Encauzado el ámbito simbólico, sin costes significativos pero con efectos de largo alcance en el imaginario colectivo, en una segunda fase habría que abordar el plurilingüismo en las instituciones elegidas directamente por los ciudadanos, donde además ya existe un consenso emergente para hacerlo. Nos referimos al Senado pero también al Congreso, puesto que no existen sistemas parlamentarios bicamerales en que sólo una de las cámaras aplique un régimen plurilingüe. En ambos casos, el referente europeo sería instructivo: si el Parlamento Europeo funciona con 20 lenguas, ¿por qué no habrían de funcionar nuestras Cortes con solo cuatro lenguas en liza? Naturalmente, el plurilingüismo de las Cortes acarrearía el de sus publicaciones y el del Boletín Oficial del Estado, que tendría otro precedente en el Diario Oficial de la Unión Europea. Y puestos en perspectiva europea habría que planear también la regulación del derecho de petición tanto en las Cortes como en el resto de instituciones del Estado.
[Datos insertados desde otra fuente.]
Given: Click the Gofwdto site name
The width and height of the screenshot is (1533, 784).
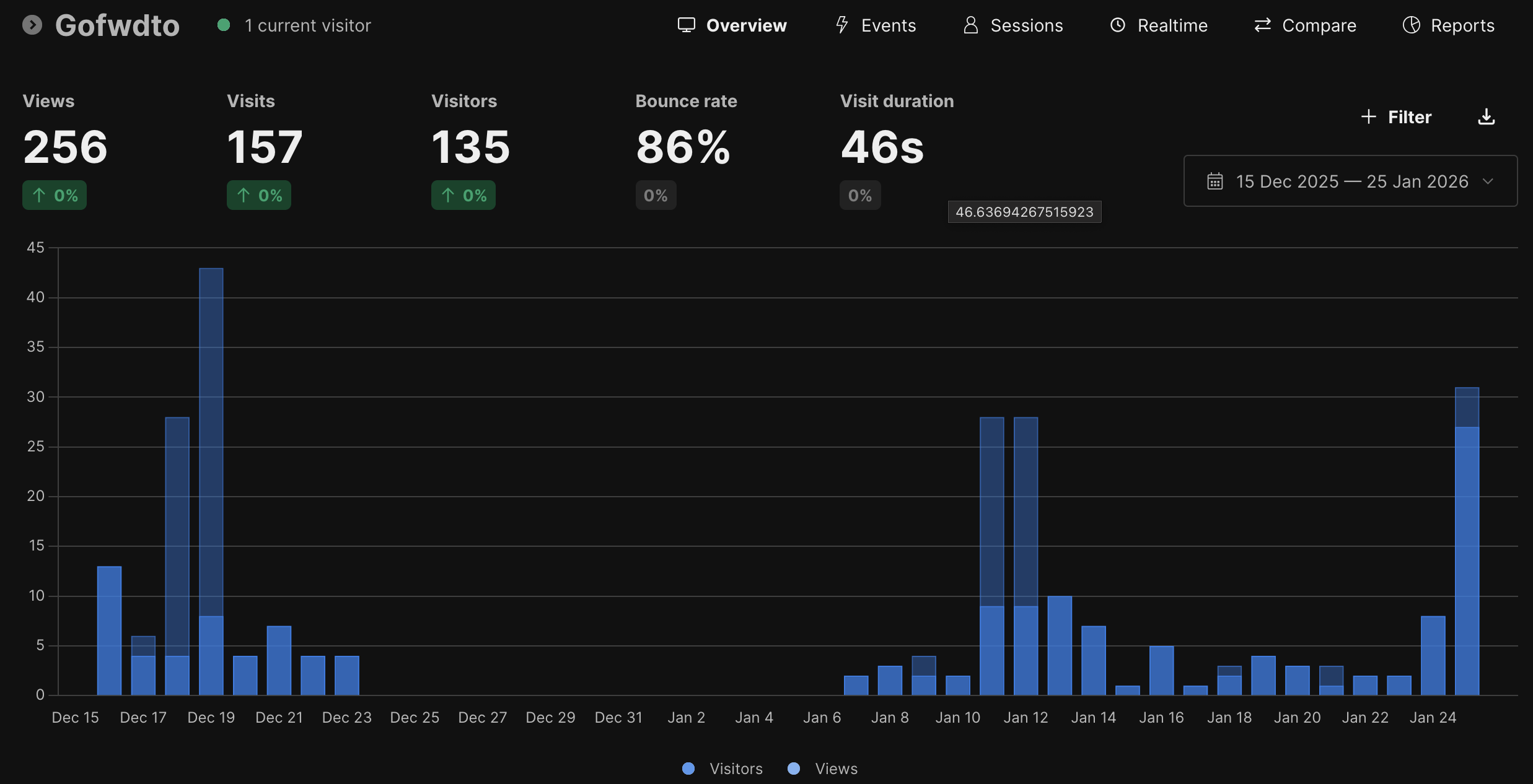Looking at the screenshot, I should coord(117,25).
Si Zapatero estaba dispuesto a aceptar que los ciudadanos españoles se dirigieran en catalán/valenciano, gallego o euskera al Defensor del Pueblo europeo, ¿por qué no habrían de poder hacer lo mismo con el Defensor del Pueblo español?

El régimen lingüístico de esas otras instituciones sería el objeto de una tercera fase más compleja. Aquí habría que determinar el grado y los modos de plurilingüismo de órganos tan diversos como la Presidencia del Gobierno, los distintos Ministerios o los órganos judiciales centrales, sin olvidar una institución tan emblemática como la Casa Real. Es difícil de entender, por ejemplo, que la página web de la Casa Real se pueda consultar en inglés pero no en las lenguas de una buena parte de los súbditos de S. M. el Rey, lenguas cuya existencia fue impasiblemente ocultada, por cierto, en el último enlace real.

El objetivo final de la hoja de ruta que proponemos debería ser llevar el concepto de "España plural" a sus últimas consecuencias en el plano lingüístico. Haciéndolo, España acabará abrazando un régimen de cuádruple oficialidad, que hará caer por su propio peso la oficialidad del catalán/valenciano, el gallego y el euskera en Europa. Zapatero tiene planteados muchos retos; tomarse la "España plural" en serio es acaso el de mayor calibre. Pasqual Maragall, citando la Oda a Espanya de su abuelo, lo ha dicho bien claro: España debe escoger entre los primeros versos (escuchar a los hijos que le hablan en lengua no castellana) y el último (el conocido "Adéu, Espanya!"). Y el momento de optar es ahora.

Albert Branchadell es profesor de la Universitat Autònoma de Barcelona y presidente de Organización por el Multilingüismo.